-- Start --

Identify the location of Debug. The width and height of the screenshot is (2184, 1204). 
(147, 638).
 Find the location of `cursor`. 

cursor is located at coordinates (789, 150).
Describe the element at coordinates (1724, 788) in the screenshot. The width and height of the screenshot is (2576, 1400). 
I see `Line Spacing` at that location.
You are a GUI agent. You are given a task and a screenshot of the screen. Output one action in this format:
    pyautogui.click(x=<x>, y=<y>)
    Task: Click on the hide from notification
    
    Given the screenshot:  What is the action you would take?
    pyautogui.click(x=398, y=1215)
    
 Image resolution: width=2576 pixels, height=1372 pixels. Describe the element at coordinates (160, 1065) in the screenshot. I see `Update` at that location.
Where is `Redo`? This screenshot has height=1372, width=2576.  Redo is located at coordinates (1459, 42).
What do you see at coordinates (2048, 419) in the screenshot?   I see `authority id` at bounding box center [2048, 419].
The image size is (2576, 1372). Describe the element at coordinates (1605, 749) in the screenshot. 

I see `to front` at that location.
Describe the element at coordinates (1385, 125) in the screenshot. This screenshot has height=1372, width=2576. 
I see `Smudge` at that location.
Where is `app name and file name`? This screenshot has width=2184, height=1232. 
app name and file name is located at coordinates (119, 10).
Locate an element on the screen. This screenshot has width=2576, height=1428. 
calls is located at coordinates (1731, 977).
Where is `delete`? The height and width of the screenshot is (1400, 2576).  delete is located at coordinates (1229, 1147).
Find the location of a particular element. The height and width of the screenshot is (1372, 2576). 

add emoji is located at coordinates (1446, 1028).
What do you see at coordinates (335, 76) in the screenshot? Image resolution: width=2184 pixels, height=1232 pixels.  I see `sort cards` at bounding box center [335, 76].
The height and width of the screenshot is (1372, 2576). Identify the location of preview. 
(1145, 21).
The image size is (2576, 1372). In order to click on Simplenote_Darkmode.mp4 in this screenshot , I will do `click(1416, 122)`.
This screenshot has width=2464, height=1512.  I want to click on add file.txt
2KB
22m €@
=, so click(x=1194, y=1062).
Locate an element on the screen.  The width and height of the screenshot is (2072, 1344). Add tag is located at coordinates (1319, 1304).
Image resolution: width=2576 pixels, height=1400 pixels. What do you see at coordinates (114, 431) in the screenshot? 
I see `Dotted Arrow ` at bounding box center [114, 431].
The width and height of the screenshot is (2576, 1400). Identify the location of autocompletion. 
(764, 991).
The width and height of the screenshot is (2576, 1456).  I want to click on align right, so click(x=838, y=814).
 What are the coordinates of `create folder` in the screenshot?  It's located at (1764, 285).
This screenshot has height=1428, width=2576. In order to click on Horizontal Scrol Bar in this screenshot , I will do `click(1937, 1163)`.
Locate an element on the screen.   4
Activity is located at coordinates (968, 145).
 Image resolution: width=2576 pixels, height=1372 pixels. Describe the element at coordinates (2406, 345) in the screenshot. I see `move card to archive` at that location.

-- End --

• _Task prompt_: Give everything from the line containing "This screenshot has width=2464, height=1512." down to the end of the records as a JSON list of strings, one string per line, leaving out blank lines.

• _Completed task_:
[
  "This screenshot has width=2464, height=1512.  I want to click on add file.txt",
  "2KB",
  "22m €@",
  "=, so click(x=1194, y=1062).",
  "Locate an element on the screen.  The width and height of the screenshot is (2072, 1344). Add tag is located at coordinates (1319, 1304).",
  "Image resolution: width=2576 pixels, height=1400 pixels. What do you see at coordinates (114, 431) in the screenshot? ",
  "I see `Dotted Arrow ` at bounding box center [114, 431].",
  "The width and height of the screenshot is (2576, 1400). Identify the location of autocompletion. ",
  "(764, 991).",
  "The width and height of the screenshot is (2576, 1456).  I want to click on align right, so click(x=838, y=814).",
  " What are the coordinates of `create folder` in the screenshot?  It's located at (1764, 285).",
  "This screenshot has height=1428, width=2576. In order to click on Horizontal Scrol Bar in this screenshot , I will do `click(1937, 1163)`.",
  "Locate an element on the screen.   4",
  "Activity is located at coordinates (968, 145).",
  " Image resolution: width=2576 pixels, height=1372 pixels. Describe the element at coordinates (2406, 345) in the screenshot. I see `move card to archive` at that location."
]